值得注目的是,无代码平台已经开始提供以数据为中心的服务,公司在不了解数据科学的复杂性的情况下,也可以开始进行数据分析或开发机器学习模型。
当然,问题来了——随着无代码数据科学服务的不断改进,数据科学家是否不再被需要?无代码数据科学服务似乎为所有人都提供了机会,无论背景或教育程度如何,每个人都能开展数据科学活动。但事实是,数据科学家完全可以使用无代码数据科学平台来提高他们的工作流程效率,并跟上公司不断增长的需求。
什么是无代码数据科学?
无代码数据科学,即使用图形用户界面中呈现的模板、逻辑序列和拖放功能来处理和操作数据,以生成数据分析、机器学习模型、数据转换等。
传统上,任何数据科学工作都需要使用Python、R、SQL或其他各种编码语言编写代码来完成。但是,无代码功能允许任何人在不使用代码的情况下执行数据操作。无代码工具在简单的图形界面中呈现其功能,并利用代码的强大功能使用户可以专注于设计和逻辑,而不用从头开始编写代码,费时费力。
无代码平台通过四种方式执行其功能:
- 通过拖放技术提供开发、更改或实现流程的可视化或图形化方法。
- 创建可用于自定义流程或深入了解给定数据集的数据过滤器和查询。
- 使用API从各种来源收集数据进行分析。
- 让非技术人员也能开展数据科学活动,不需要花大把时间去学习。
无代码数据科学能提供什么样的未来
更快的行动,更少的资源
无代码数据科学平台的易用性和简单性使个人用户和整个团队能够更快行动,并使用更少的资源来进行与数据相关的活动。
无代码数据平台允许团队以比手工编写代码更快的速度处理数据。
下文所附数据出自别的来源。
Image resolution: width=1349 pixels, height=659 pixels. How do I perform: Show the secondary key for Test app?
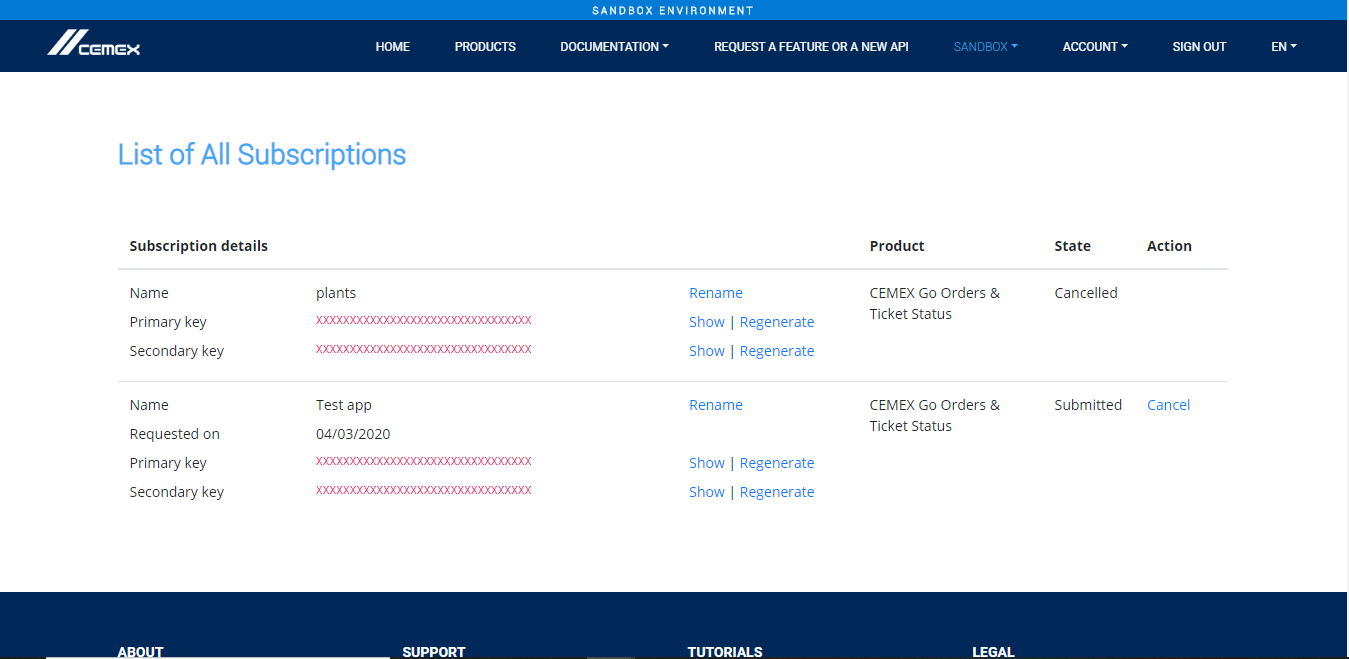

同时,当一个拥有着数据科学背景的团队使用时,无代码平台可以通过自动化那些重复和耗时的任务来提高团队的工作效率,从而使其能够专注于其目标。
对于那些没有数据科学背景的人来说,无代码平台允许个人使用简单的拖放功能进行数据驱动的活动,这些功能负责数据的收集、清理、分析和呈现。目前市场上的许多无代码平台允许所有人深入了解他们的数据,而这为较小的公司提供了一种廉价的替代方案,不用去雇佣专门的数据科学家团队。
跟上数据科学项目需求的指数级增长
“数据是新的石油”,在未来几十年里,随着数据变得越来越容易获取,数据科学项目的需求将呈指数级增长。
无代码数据平台为数据科学家和非数据科学家提供了更快更轻松的工作,帮助他们在数据科学项目里更好地发挥作用,赢得成效。
此外,无代码数据科学将为公司各个部门提供简单的数据科学功能,帮助它们了解数据,解决问题。越来越多的非技术人员开始需要将数据分析功能的使用作为其日常工作的一部分,无代码数据平台对于公司的日常运营将变得更加重要。由于简单易上手,任何人都将能够快速高效地进行价值分析,不必回到学校学习数据科学。
无需大量投入快速解决问题
也许无代码数据解决方案的最大优势是让公司在有限的资金下,能够测试数据驱动的解决方案。
比如说,公司想给一个有关数据驱动的项目进行投资,该项目有望解决所有问题,优化日常流程,并节省大量资金。但可惜,公司试图解决的问题往往定义不清,使得数据科学家在没有具体想法的情况下,很难使用数据解决问题。然而,无代码数据科学可以使数据科学团队能够快速高效地生成问题的解决方案,并将其呈现给公司。这不仅允许公司测试不同的方案去解决问题,而且还免去了他们投入大量资金却竹篮打水一场空的风险。
同时,无代码数据科学使小型企业能够高效地分析其数据,无需雇佣整个数据科学家团队。借此,小型企业可以把目光放在如何改善日常运营并增加收入,不需支付数据科学教育费用,不需另请更多的数据科学家。
无代码数据科学是否意味着数据科学家时代的终结
“无代码”并不意味着“无数据科学家”,事实恰恰相反。
无代码平台是使用代码创建的,这意味着数据科学家将拥有更多的工作机会,不再是仅仅执行典型的数据科学任务。数据科学家现在可以选择使用他们的技能和专业知识为创建无代码解决方案的公司工作。一些厉害的数据科学家甚至能够利用他们的经验为该领域找到更好的解决方案——为每个人提供数据科学功能的无代码解决方案。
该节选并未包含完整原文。